El aumento del precio de la gasolina está afectando a las familias con bajos ingresos, al tiempo que los costes de la alimentación, la vivienda y otros servicios básicos siguen siendo elevados, lo que deja a muchos hogares con muy poco margen para recortar más gastos.
Las pérdidas del programa SNAP están agravando la crisis de la vivienda asequible
La magnitud de la pérdida de prestaciones del SNAP en Arizona ya es evidente: más de la mitad de las personas inscritas en el programa en Arizona han perdido la ayuda alimentaria, incluida más de la mitad de los niños que anteriormente estaban inscritos en el programa.
Pero el impacto no se limita al supermercado.
El programa SNAP ayuda a las familias a comprar alimentos, pero también les permite destinar sus limitados ingresos a otros gastos básicos, como el alquiler, los servicios públicos, el transporte, los medicamentos, el cuidado de los niños o los gastos escolares. Cuando ese apoyo desaparece, las familias siguen necesitando comer. El dinero tiene que salir de otra partida del presupuesto familiar.
La Oficina Presupuestaria del Congreso había calculado anteriormente que los recortes a Medicaid y al SNAP previstos en el proyecto de ley H.R. 1 reducirían los recursos económicos de los hogares que se encuentran en el 10 % con menores ingresos.
Eso puede significar atrasarse en el pago del alquiler para poder comprar comida. Puede significar retrasar el pago de una factura de servicios públicos para poder llenar el depósito de gasolina. Puede significar dejar de tomar medicamentos, estirar las comidas o prescindir de otras necesidades básicas para que la familia pueda salir adelante.
Para los hogares que no reciben el SNAP, esto puede seguir pareciéndoles un problema ajeno. Pero no lo es.
Cuando las familias pierden la ayuda alimentaria, gastan menos en los supermercados y en los comercios locales. Cuando no pueden hacer frente a las facturas, es más probable que se atrasen en el pago del alquiler. Cuando se enfrentan a un desahucio, la escolarización de los niños, el empleo de los padres y la salud de la familia pueden verse afectados. Esas consecuencias se extienden a las aulas, los lugares de trabajo, los sistemas sanitarios, los tribunales, los propietarios y las administraciones locales.
En otras palabras, el SNAP no es solo un programa de ayuda alimentaria. Forma parte de la infraestructura económica que ayuda a las familias a mantener su estabilidad y a que el dinero circule por las comunidades locales.
Arizona puede tomar decisiones diferentes
La realidad económica es clara: las familias están pagando más por los productos básicos, mientras que muchas reciben menos ayudas para hacer frente a esos gastos.

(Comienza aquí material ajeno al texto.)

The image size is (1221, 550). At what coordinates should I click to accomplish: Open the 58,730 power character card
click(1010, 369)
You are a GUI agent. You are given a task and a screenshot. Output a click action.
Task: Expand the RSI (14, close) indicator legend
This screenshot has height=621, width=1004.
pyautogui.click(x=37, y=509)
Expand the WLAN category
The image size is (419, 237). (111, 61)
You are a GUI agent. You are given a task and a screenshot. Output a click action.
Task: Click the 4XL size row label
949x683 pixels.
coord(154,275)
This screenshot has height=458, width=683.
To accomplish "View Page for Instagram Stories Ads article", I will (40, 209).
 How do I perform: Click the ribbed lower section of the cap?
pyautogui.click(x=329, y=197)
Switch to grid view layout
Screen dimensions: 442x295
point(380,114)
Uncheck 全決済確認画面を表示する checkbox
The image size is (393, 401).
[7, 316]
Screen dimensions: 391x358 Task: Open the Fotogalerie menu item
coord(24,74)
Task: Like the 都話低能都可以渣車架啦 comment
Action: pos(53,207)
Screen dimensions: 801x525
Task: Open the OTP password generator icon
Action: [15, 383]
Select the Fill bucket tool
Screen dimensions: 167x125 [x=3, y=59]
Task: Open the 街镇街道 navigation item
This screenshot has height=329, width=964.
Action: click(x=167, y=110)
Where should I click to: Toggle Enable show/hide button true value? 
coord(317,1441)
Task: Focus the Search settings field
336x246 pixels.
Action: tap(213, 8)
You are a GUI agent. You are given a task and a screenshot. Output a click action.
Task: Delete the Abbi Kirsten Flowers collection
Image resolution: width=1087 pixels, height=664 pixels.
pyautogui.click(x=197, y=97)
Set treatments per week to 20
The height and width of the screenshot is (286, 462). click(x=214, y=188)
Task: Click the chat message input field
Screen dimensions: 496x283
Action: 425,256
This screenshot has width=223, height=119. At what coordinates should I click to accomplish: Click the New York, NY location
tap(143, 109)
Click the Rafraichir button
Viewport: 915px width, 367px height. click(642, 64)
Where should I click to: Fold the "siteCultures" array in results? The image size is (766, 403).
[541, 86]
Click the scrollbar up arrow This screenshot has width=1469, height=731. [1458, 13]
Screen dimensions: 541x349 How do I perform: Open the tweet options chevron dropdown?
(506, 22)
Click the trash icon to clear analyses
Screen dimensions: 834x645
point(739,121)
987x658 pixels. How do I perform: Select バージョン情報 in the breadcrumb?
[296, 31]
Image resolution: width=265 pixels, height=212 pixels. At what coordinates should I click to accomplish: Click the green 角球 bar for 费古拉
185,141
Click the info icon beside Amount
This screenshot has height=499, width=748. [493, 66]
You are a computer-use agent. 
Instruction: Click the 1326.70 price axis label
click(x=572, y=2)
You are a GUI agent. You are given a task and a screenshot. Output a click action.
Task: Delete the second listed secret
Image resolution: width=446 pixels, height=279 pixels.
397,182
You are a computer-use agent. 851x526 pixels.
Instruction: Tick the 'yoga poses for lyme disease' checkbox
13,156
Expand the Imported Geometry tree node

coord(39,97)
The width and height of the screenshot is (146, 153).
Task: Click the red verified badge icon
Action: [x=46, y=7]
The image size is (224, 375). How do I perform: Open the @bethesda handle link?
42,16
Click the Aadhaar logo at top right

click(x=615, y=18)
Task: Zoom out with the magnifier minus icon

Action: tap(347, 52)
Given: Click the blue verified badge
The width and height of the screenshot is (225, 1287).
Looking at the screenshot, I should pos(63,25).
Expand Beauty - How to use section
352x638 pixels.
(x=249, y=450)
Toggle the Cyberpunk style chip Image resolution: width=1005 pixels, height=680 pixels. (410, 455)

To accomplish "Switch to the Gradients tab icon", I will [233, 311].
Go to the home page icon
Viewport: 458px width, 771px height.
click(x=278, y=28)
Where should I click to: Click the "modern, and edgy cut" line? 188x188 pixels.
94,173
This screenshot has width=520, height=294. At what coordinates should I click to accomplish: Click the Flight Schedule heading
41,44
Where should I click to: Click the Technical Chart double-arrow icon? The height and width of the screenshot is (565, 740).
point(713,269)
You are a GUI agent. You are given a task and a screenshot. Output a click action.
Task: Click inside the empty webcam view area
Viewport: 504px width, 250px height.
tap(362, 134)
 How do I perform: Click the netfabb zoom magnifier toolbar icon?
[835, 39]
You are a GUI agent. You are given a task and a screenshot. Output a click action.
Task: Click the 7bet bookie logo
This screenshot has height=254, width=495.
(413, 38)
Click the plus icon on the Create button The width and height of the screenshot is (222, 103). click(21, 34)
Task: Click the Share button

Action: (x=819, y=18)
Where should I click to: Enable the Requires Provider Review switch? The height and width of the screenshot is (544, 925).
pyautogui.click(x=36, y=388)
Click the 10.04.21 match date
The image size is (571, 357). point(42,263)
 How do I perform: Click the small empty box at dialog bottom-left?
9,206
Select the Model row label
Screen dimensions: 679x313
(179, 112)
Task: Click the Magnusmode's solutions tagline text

Arizona puede responder adoptando medidas políticas que refuercen la estabilidad de los hogares en lugar de agravar las dificultades económicas. Esto implica impulsar reformas fiscales más equitativas, eliminar las lagunas fiscales de las empresas y los regímenes fiscales preferenciales que benefician de manera abrumadora a los más ricos, y proteger las inversiones en los servicios básicos de los que dependen las familias y las empresas de Arizona, como las carreteras, el agua, la educación pública desde preescolar hasta el segundo curso de secundaria y otros servicios esenciales.
La cuestión no es si las familias están pasando apuros. Es evidente que sí.
La cuestión es si los dirigentes estatales reconocerán que el aumento de los costes, la reducción de las prestaciones del SNAP y la inestabilidad en materia de vivienda están relacionados entre sí, y si responderán con políticas que ayuden a las familias a llevar comida a la mesa, conservar su vivienda y participar plenamente en la economía de Arizona.